Problem to solve :: After finding the line with "This screenshot has height=917, width=1194.", restate it and each remaining line of the material word for word, omitting every picture.
[Supplied information Boundary: Start]
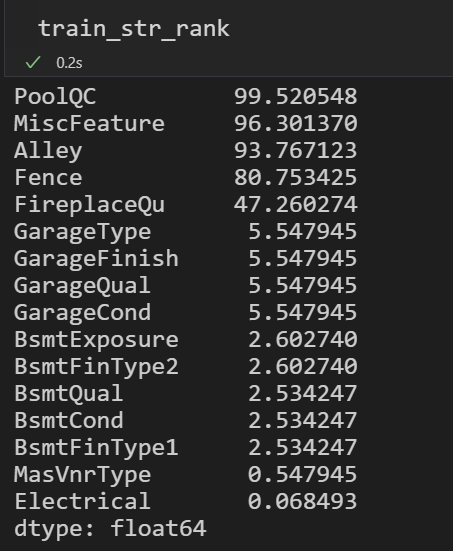Click the green execution success checkmark icon
The width and height of the screenshot is (453, 551).
(33, 63)
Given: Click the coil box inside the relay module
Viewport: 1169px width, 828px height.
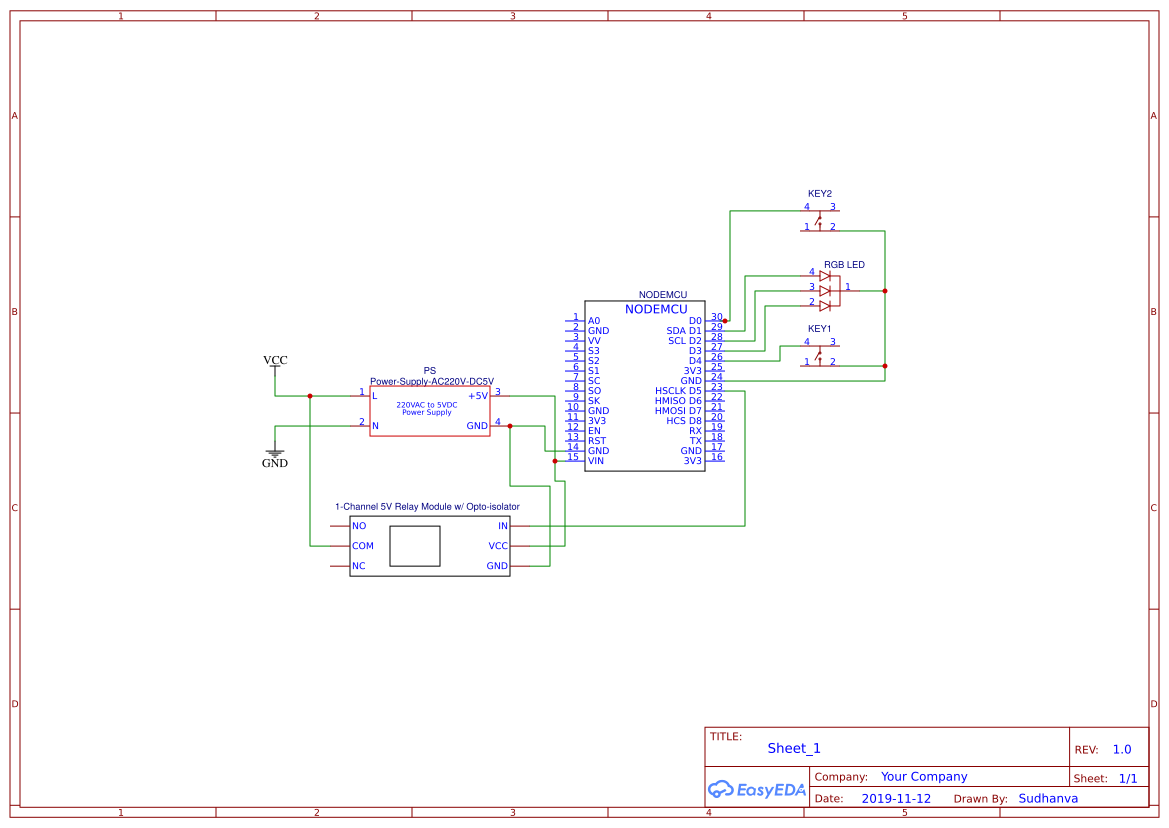Looking at the screenshot, I should (x=414, y=545).
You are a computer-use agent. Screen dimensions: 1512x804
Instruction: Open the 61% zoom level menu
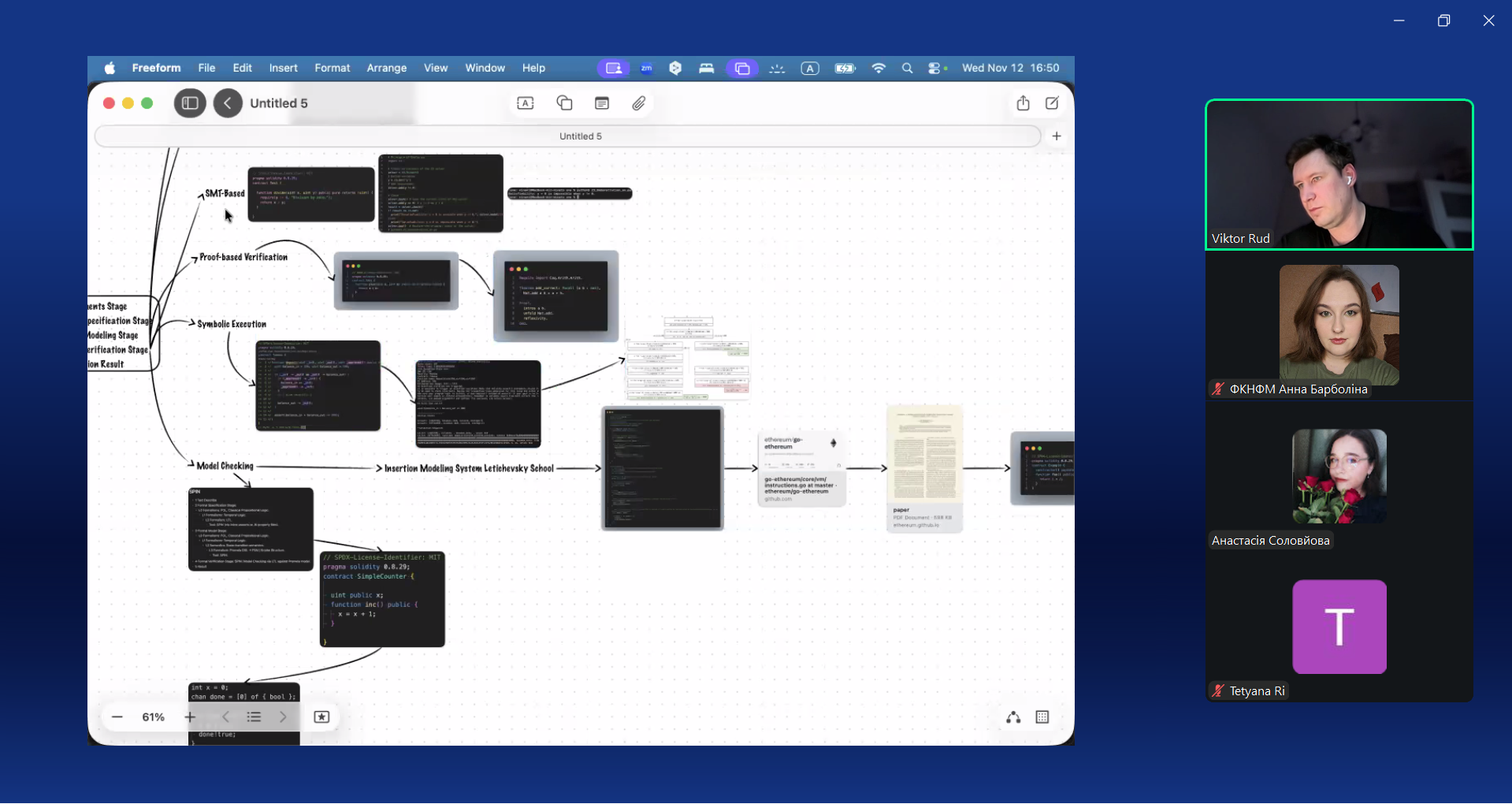tap(153, 717)
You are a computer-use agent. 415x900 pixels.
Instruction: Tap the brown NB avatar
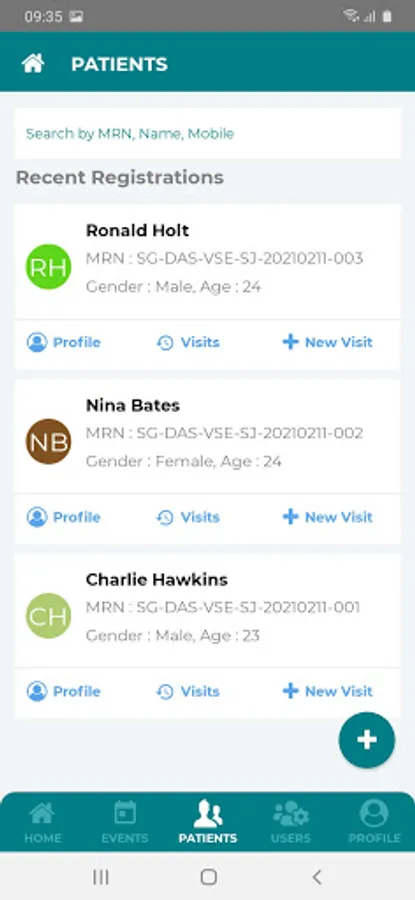pos(49,441)
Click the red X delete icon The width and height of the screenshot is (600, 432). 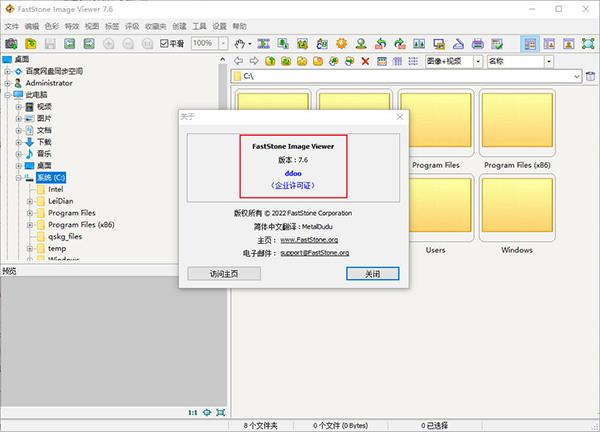point(365,61)
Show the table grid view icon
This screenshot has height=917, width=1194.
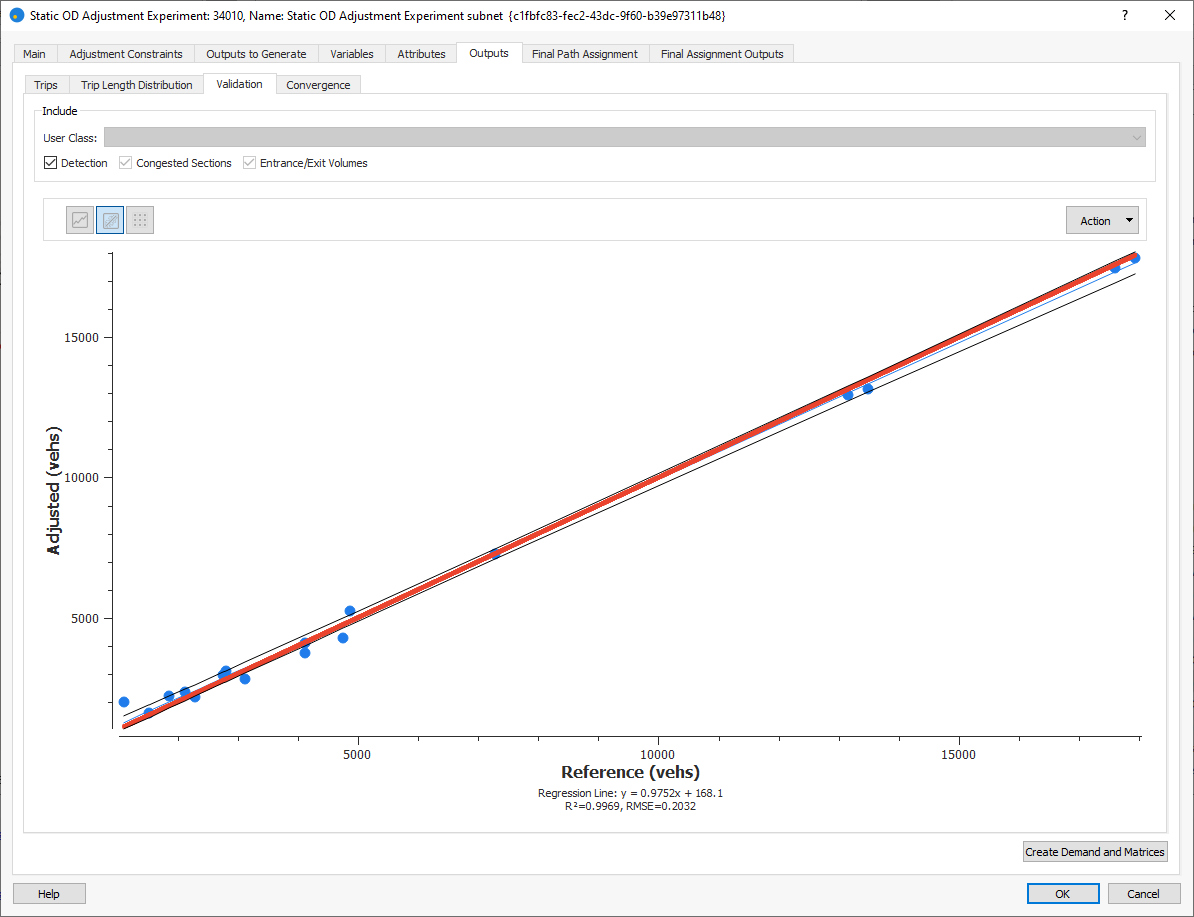pos(140,220)
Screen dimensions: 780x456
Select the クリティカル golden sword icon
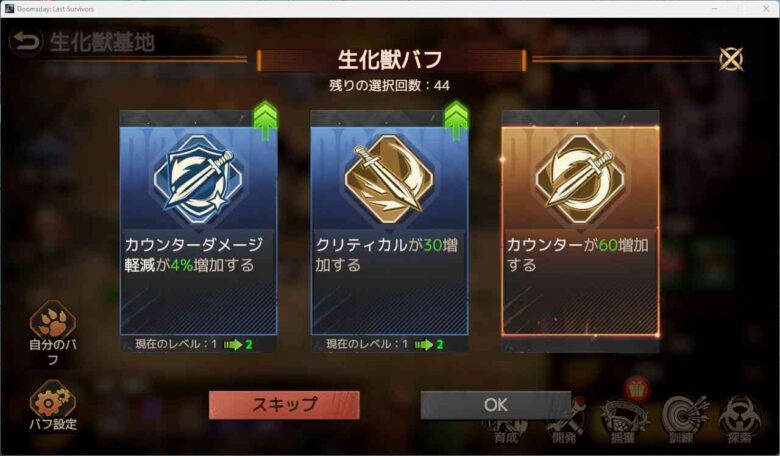point(389,179)
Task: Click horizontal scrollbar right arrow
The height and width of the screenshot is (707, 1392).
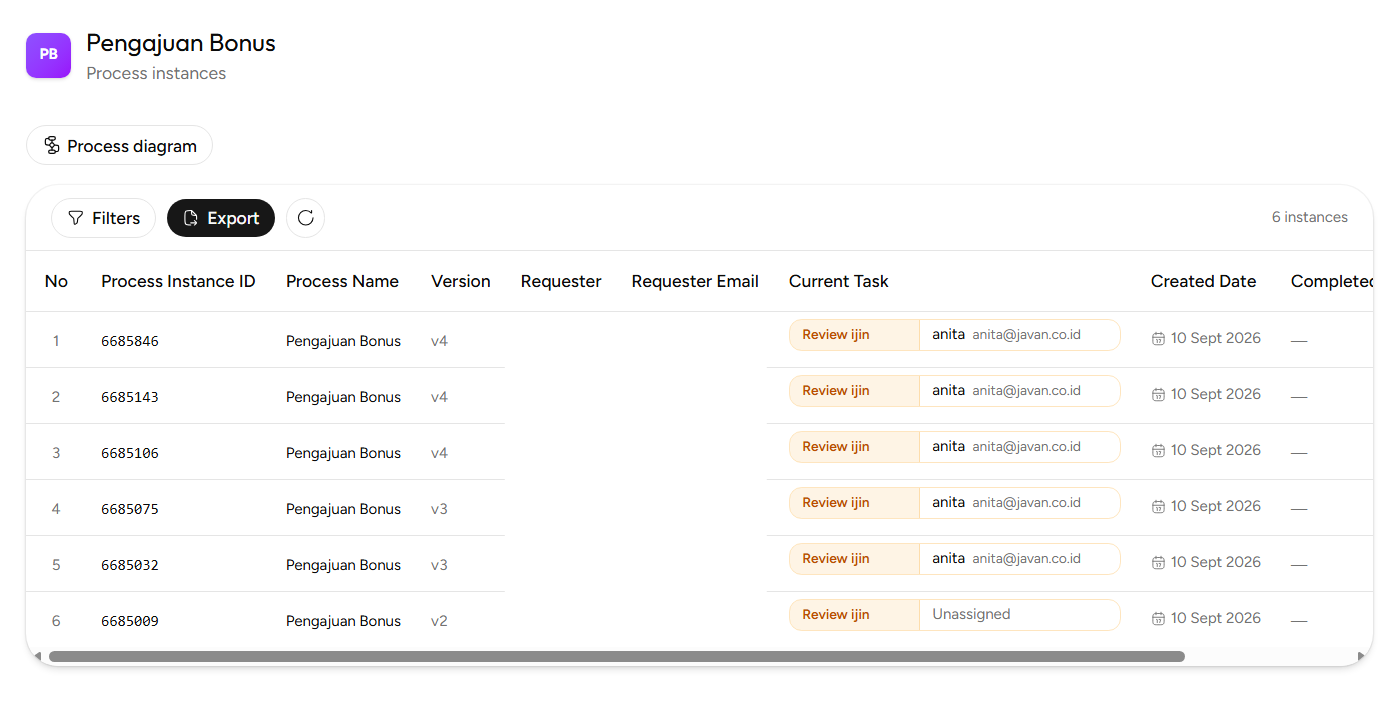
[Supplied information Boundary: End]
Answer to the exercise ::
This screenshot has height=917, width=1194.
pos(140,220)
Screen dimensions: 780x456
Select the クリティカル golden sword icon
point(389,179)
Task: Click horizontal scrollbar right arrow
The height and width of the screenshot is (707, 1392).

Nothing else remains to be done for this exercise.